Mr Silvia would not say whether Lendlease, which has a prefab timber facility at Eastern Street, was one of the parties.
It’s understood that the Frasers contract was worth around $45 million, which includes a margin of around $6 million plus significant time and effort already invested.
Asked his view, Mr Silvia said, “a client has pulled a job… on the basis of convenience…and decided they didn’t want to proceed.”
Some of the home owners on the South Coast may be out of pocket: seven townhouses are around 50 per cent complete and look likely to warrant completion but the viability of the remainder is unknown at this stage, Mr Silvia said.
“Strongbuild have a strong relationship with the individual owners and there will be solutions worked out.”
The fate of workers was even less clear. Some of the jobs at the manufacturing facility were likely to be saved if a suitable buyer could be found but this depended on all contracts in place continuing. Jobs related to the commercial operation were most at risk.
Mr Silvia was upbeat on the potential of the prefab industry. Strongbuild had built 101 apartments in three towers in Campbelltown using “just eight guys” and it was clear the industry was fast developing.
He was not alone.
Several sources said the industry was strong and would flourish. It was inevitable with the efficiencies available through prefab and the growing numbers of businesses entering the field.
The industry not without its challenges but the Strongbuild situation should not be seen as the start of more fallout from the sector.
A good reason for the industry to keep growing is the cost of labour as pressure continues to mount, especially in NSW with huge infrastructure projects sending prices for labour through the roof. One source said that while a couple of years ago a carpenter would cost $45 an hour, some employers were now paying $85 to $90 an hour. Concrete in NSW was double the price in Queensland and Victoria, the source said.
Not a profitability issue
Mr Strong told The Fifth Estate that the three companies in the group “remained profitable year in, year out”. It was not a profitability issue.
“Over the past three years we needed to invest a lot of working capital into manufacturing; a lot has been tied up in fixed assets.
“In the last three months we’ve been working on some debt and equity options and there’s been a lot of interest related to investment in our business.
“We had a debt facility approved that would have been more than enough to get through this squeeze last week.
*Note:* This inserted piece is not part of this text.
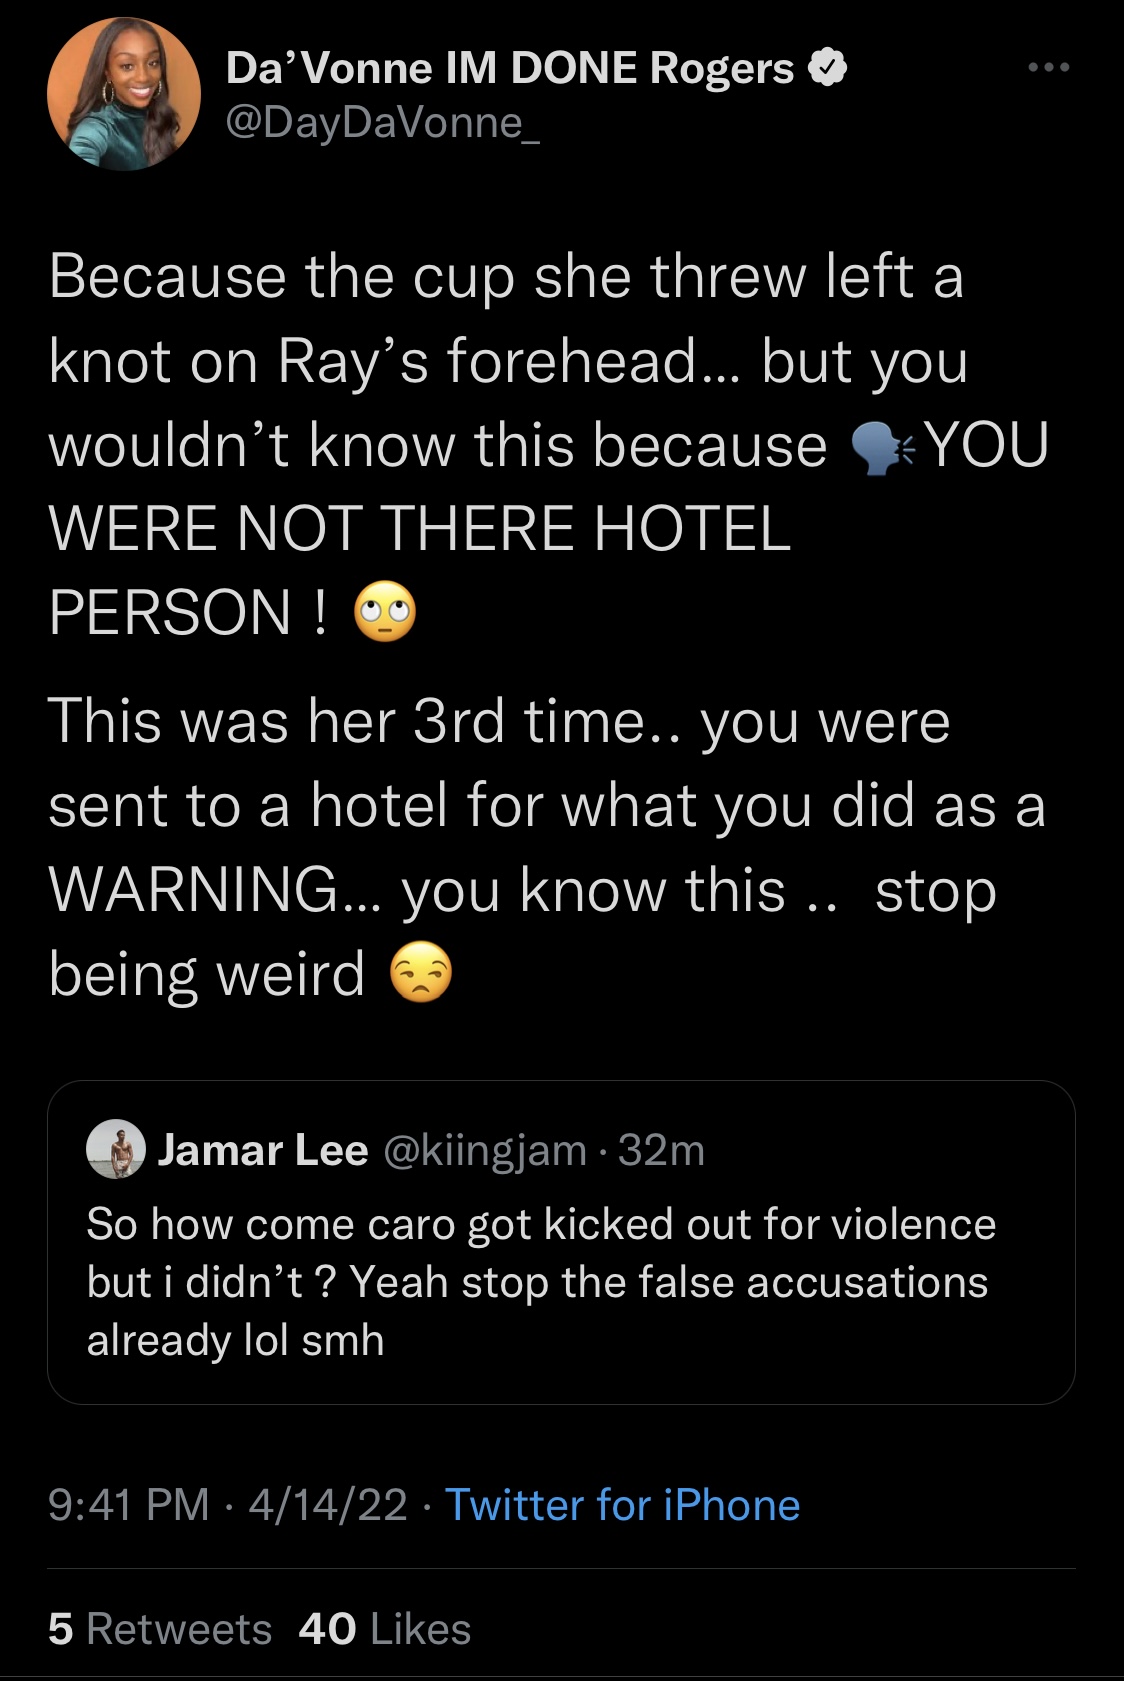The height and width of the screenshot is (1681, 1124).
Task: Tap the 4/14/22 date
Action: (328, 1505)
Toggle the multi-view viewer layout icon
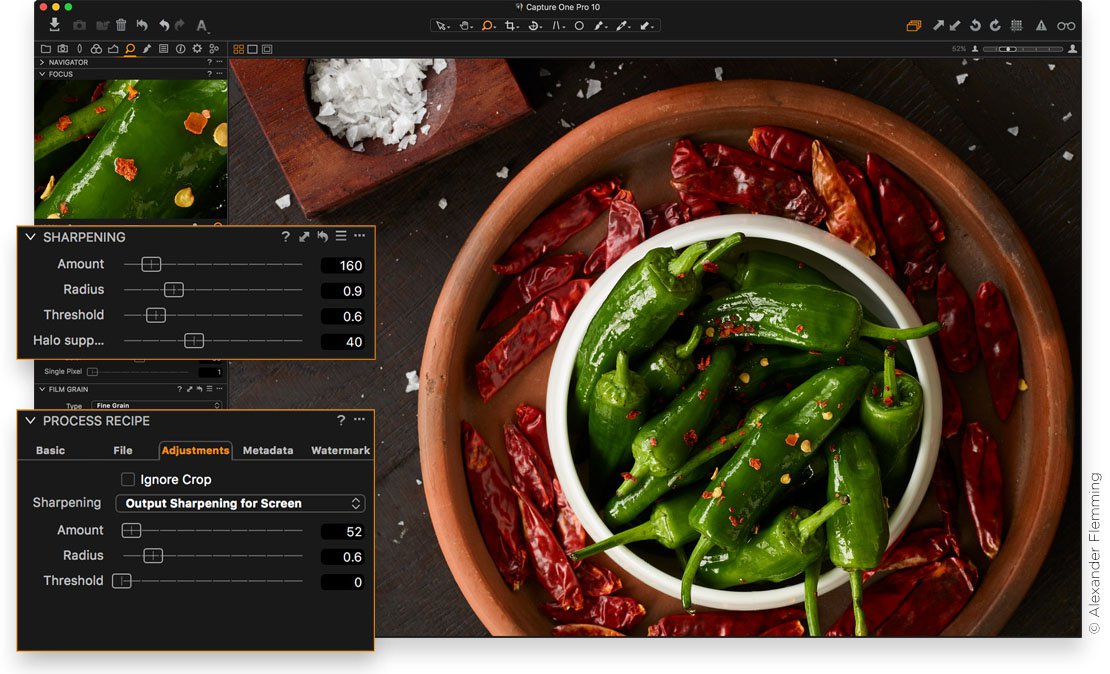This screenshot has height=674, width=1110. click(x=238, y=48)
“And what’s happened is Frasers terminated a contract on Friday last week without allowing us to address any of their concerns.”
A facility from a non-bank institution had been put in place and would have made the company “as strong as ever” but because the new contract was starting in two weeks the company was forced to advise the funders of the withdrawl of Frasers, which then triggered the administration proceedings.
Asked a question flagged by several sources: how was Strongbuild financed? Mr Strong said it was self funded, with profits continually reinvested.
“We invested the entire working capital which meant we needed this facility but that doesn’t mean our balance sheet wasn’t strong.”
Mr Strong was keen to assure the industry that his company’s situation was no reflection on other prefab manufacturers and builders.
“This should not be a reflection on manufacturing or prefab in any way. I don’t think anyone needs to be nervous that this is the start of something.
“We needed additional working capital. We had that in place.”
Mr Strong said early details that emerged in The Australian about his company’s administration were incorrect”. The newspaper on Thursday said the company was in debt for $7 million for plant and equipment; the correct figure was $5.5 million, he said.